### EXERCISE DIRECTIONS
Repeat, please, exactly the lines from the one that has "Task: Click the pencil edit icon in toolbar" through the end of the records below, with pictures dropped.
"""
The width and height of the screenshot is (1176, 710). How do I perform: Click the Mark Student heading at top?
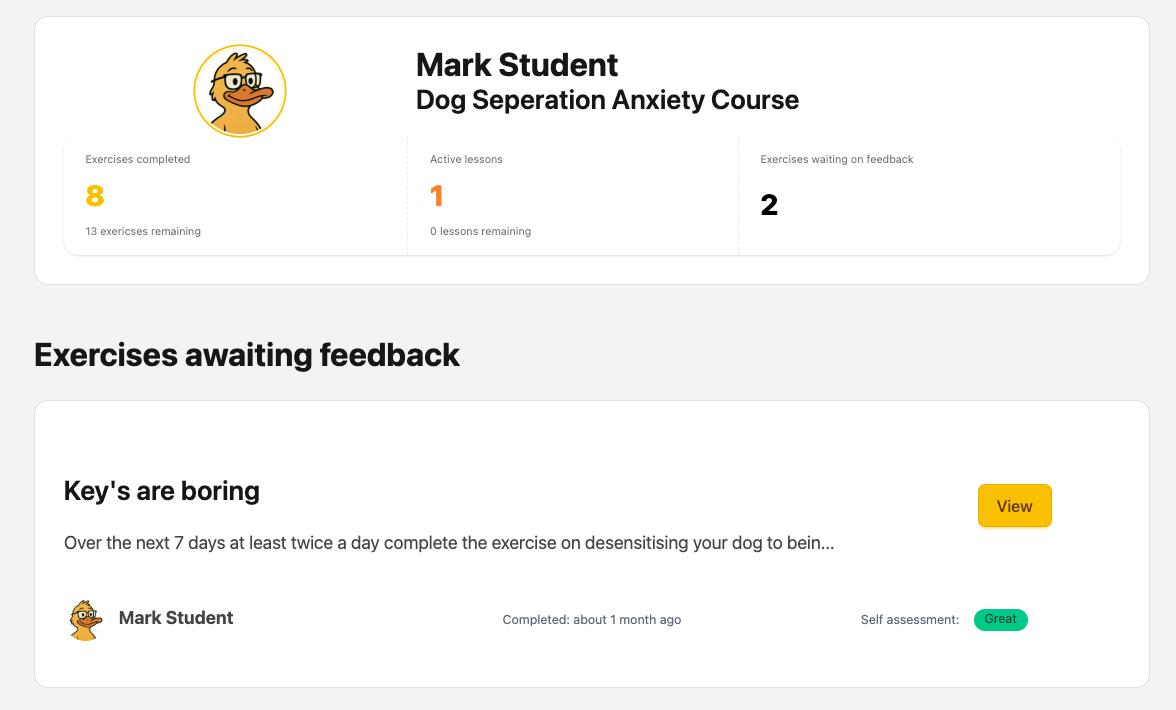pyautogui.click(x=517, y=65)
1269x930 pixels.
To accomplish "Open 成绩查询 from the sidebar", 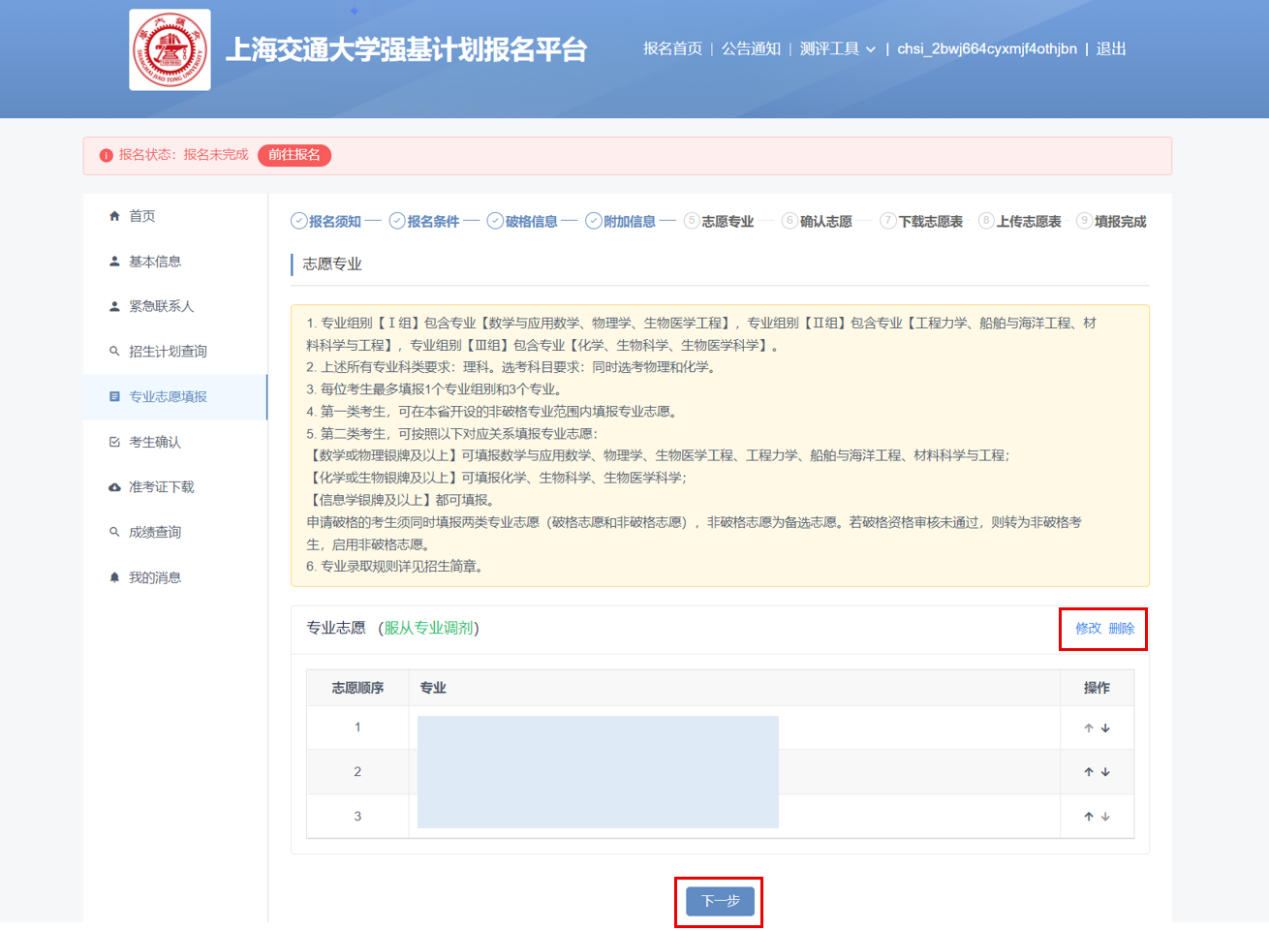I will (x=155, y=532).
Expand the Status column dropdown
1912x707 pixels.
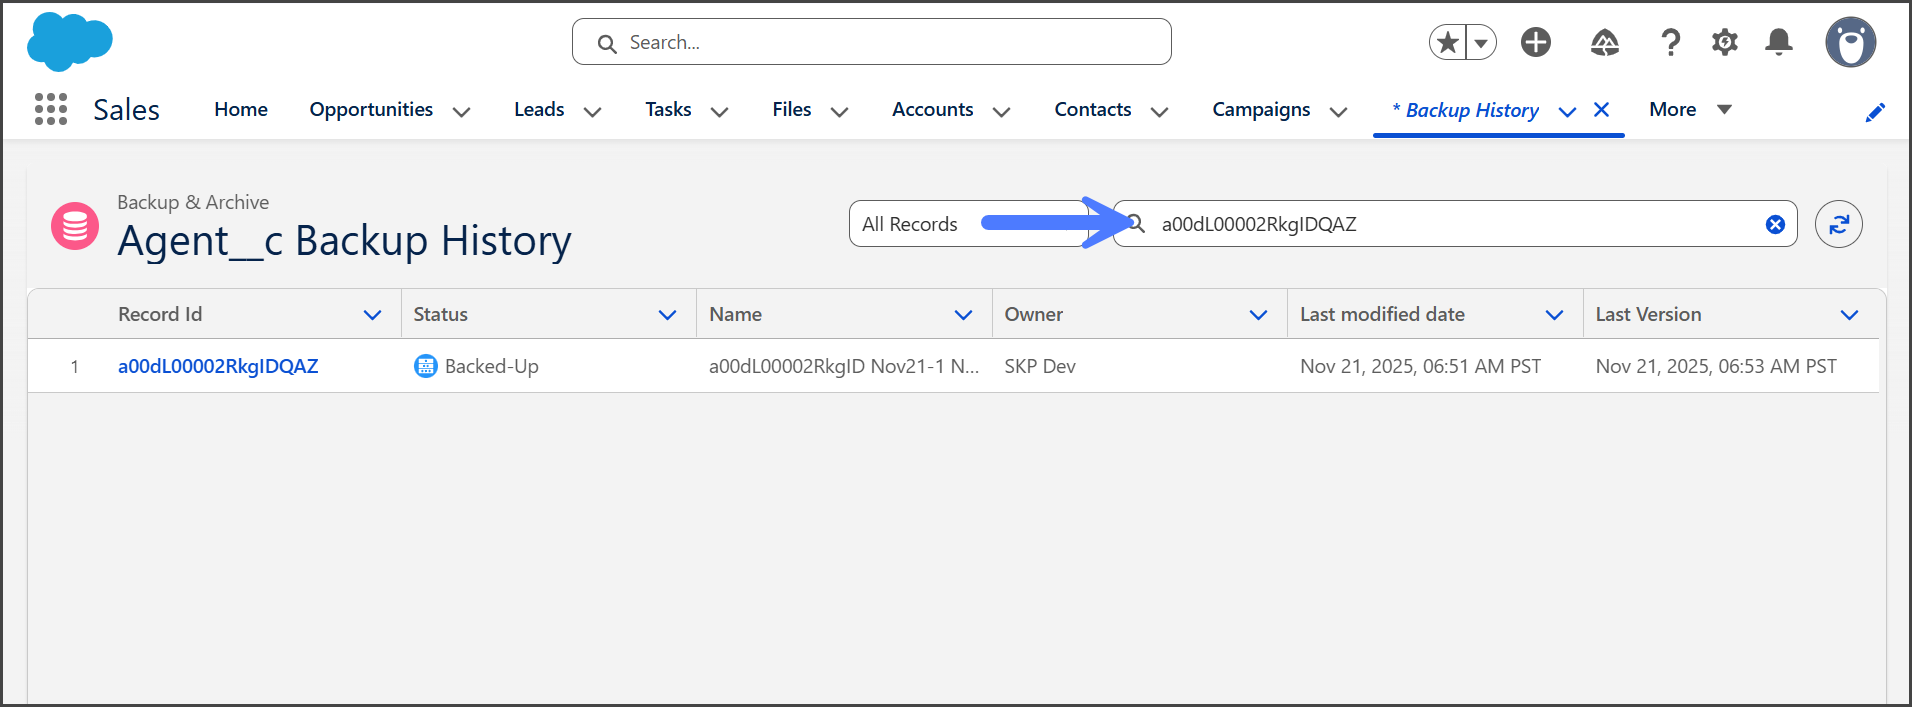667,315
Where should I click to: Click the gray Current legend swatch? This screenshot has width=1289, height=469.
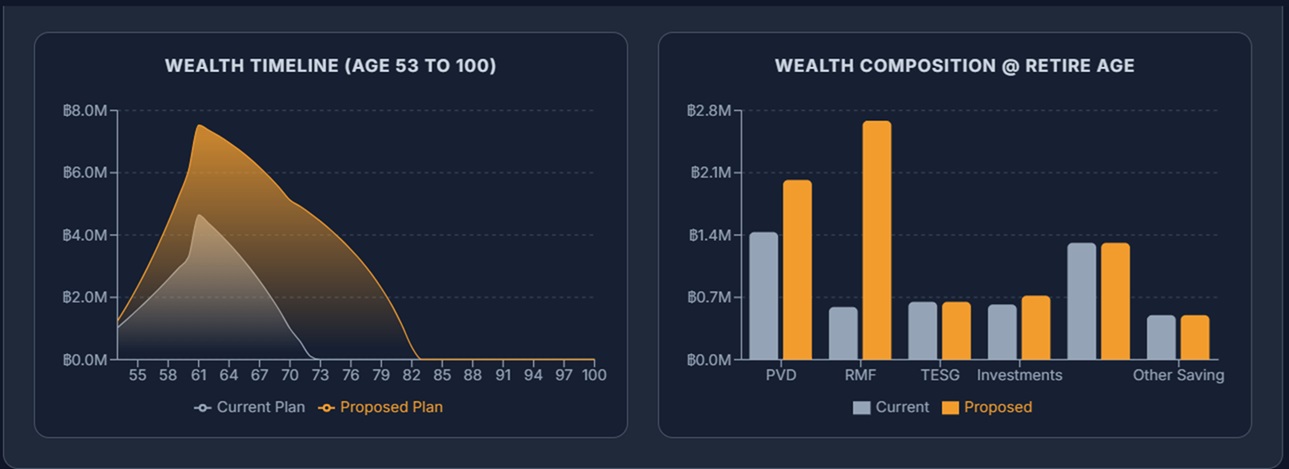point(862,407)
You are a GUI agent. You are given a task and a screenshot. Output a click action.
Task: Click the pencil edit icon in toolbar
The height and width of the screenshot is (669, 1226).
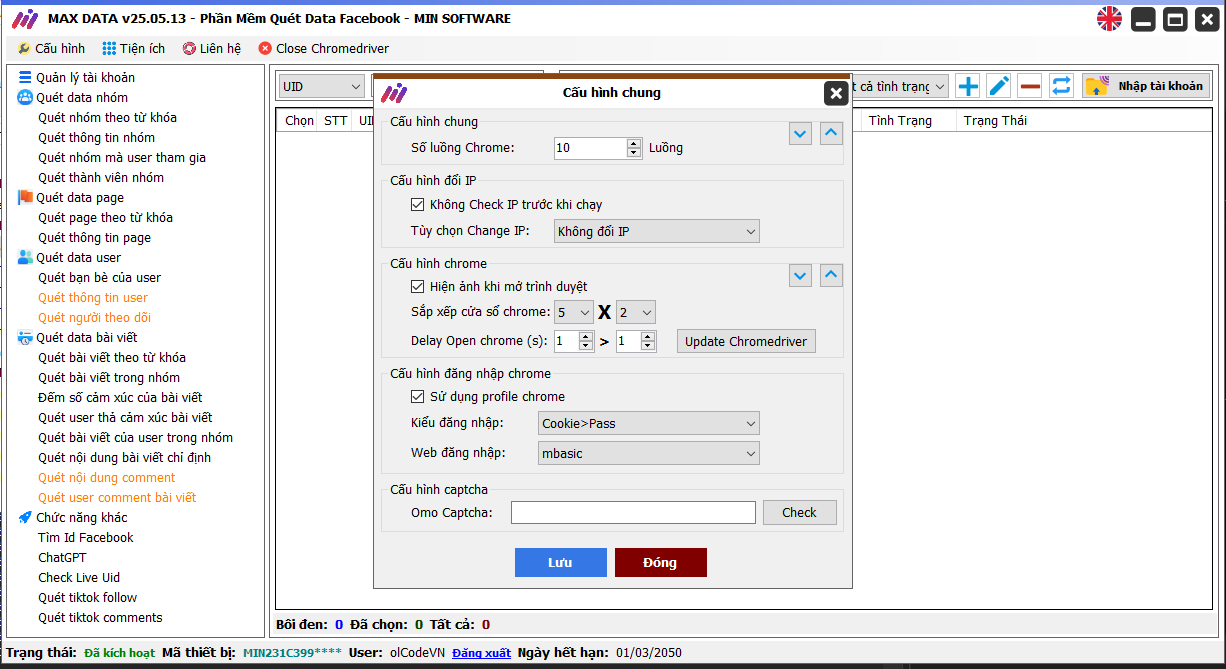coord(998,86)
"""
### ANSWER
Task: Click the pencil edit icon in toolbar
The height and width of the screenshot is (669, 1226).
coord(998,86)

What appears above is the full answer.